Herbs And Spices Pack More Than Flavor

Adding flavor to your food can be good for your health

When you think of herbal remedies, what comes to mind?  Is it black cohosh, ginko biloba, or echinacea?  Well, look no farther than your spice rack for the healing powers of these unassuming flavor enhancers.  Packed with phytochemicals, these leaves, stems and seeds may ward off a wide range of illness--from cancer to Alzheimer’s disease.  Read on to learn more.
The bark of a tropical evergreen tree, cinnamon, is used to impart a sweet, spicy flavor to desserts and savory dishes.  An alternate role cinnamon may play is to inhibit bacterial growth, specifically Listeria monocytogenes, which is particularly dangerous for pregnant women, seniors, and those with compromised immune function.  Cinnamon steeped in hot water with tea may act to calm the stomach, lessening nausea and vomiting. Cinnamon may also play a role in blood-sugar regulation.  Of forty-nine herbs, spices, and medicinal plants tested by the US Department of Agriculture for their ability to regulate insulin, cinnamon ranked the highest.

A twisted, knotted root common in Indian and Asian cooking, ginger may lessen pregnancy and chemotherapy-related nausea.  Recent research shows that ginger may also help to alleviate arthritis pain.  These findings, although promising, are relatively new and no recommendations are made for ginger to replace traditional osteoarthritis treatment.

Oregano is a member of the mint family whose main components, thymol and carvacrol, are potent antioxidants capable of preventing lipid peroxidation and neutralizing food-borne bacteria, such as E. coli, Listeria monocytogenes, and salmonella.  Oregano exhibits stronger antioxidant power than vitamin E.  Other culinary herbs with strong antioxidant activity are rose geranium, sweet bay, dill, purple amaranth, and winter savory.

The use of rosemary in cooking dates back to 500 BC.  It has been used as a food preservative and as a cosmetic fragrance, as well as for medicinal purposes.  It is loaded with a variety of phytochemicals that are proving to be important in the realm of disease prevention.  It has been shown to be beneficial to heart patients, preventing low-density lipoprotein cholesterol oxidation, as well as helping to preserve memory by reducing inflammation and neuron damage.  Carnosol, one of rosemary’s chief constituents, may play a future role in the treatment of liver disease and leukemia.

The ancient Greeks and Romans used sage as a homeopathic remedy.  Spanish sage may have a future as a treatment for age-related cognitive decline.  It has been shown to mimic the action of certain anti-Alzheimer’s medications.
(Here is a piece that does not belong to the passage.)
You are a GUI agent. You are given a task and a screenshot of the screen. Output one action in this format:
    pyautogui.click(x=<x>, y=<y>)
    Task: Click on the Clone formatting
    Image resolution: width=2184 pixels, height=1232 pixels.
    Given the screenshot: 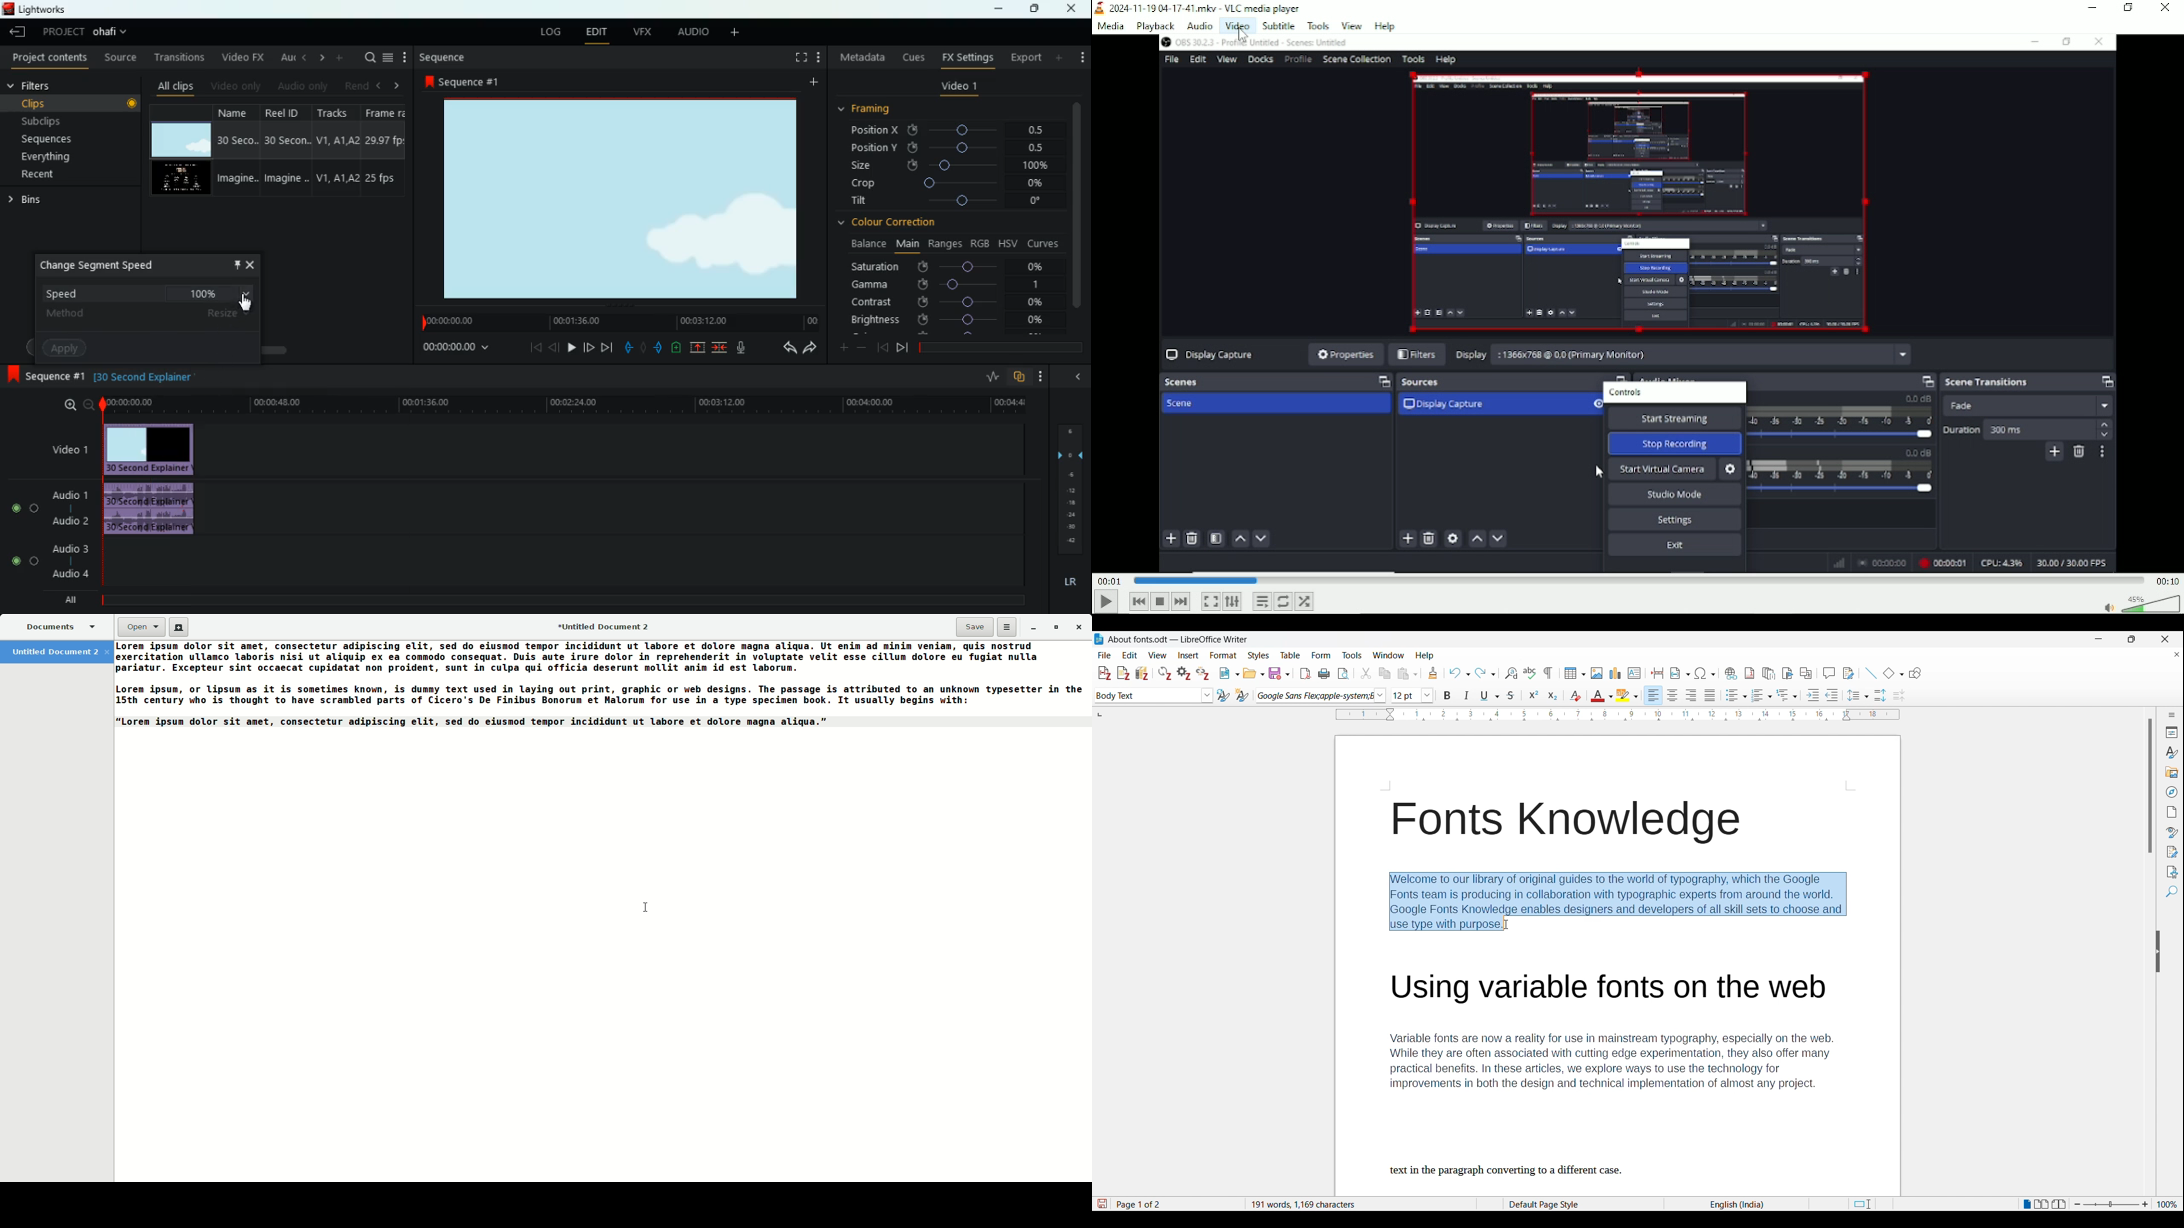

Also a member of the mint family, thyme exhibits strong antioxidant and antimicrobial activity.  Its oils have been shown to disable respiratory pathogens, including those that cause influenza and pneumonia.  It may play a role in cognitive function as well.  Thymol, a primary phytochemical in thyme, may maintain optimal fatty acid balance in aging neurons.

Grown in India and other tropical areas of Asia, turmeric has antioxidant and anti-inflammatory properties owing to the phytochemical curcumin.  Two areas where turmeric’s effects are being shown are in the prevention of Alzheimer’s disease and certain forms of cancer, particularly those of the stomach and colon.

Despite the use of culinary herbs and spices in folk medicine for centuries, research into their ability to prevent disease is young.  They are best consumed in whole food form.  Individual plant chemicals isolated from the herbs may not have the same beneficial actions.  So add a little spice to your life, you may be healthier for it.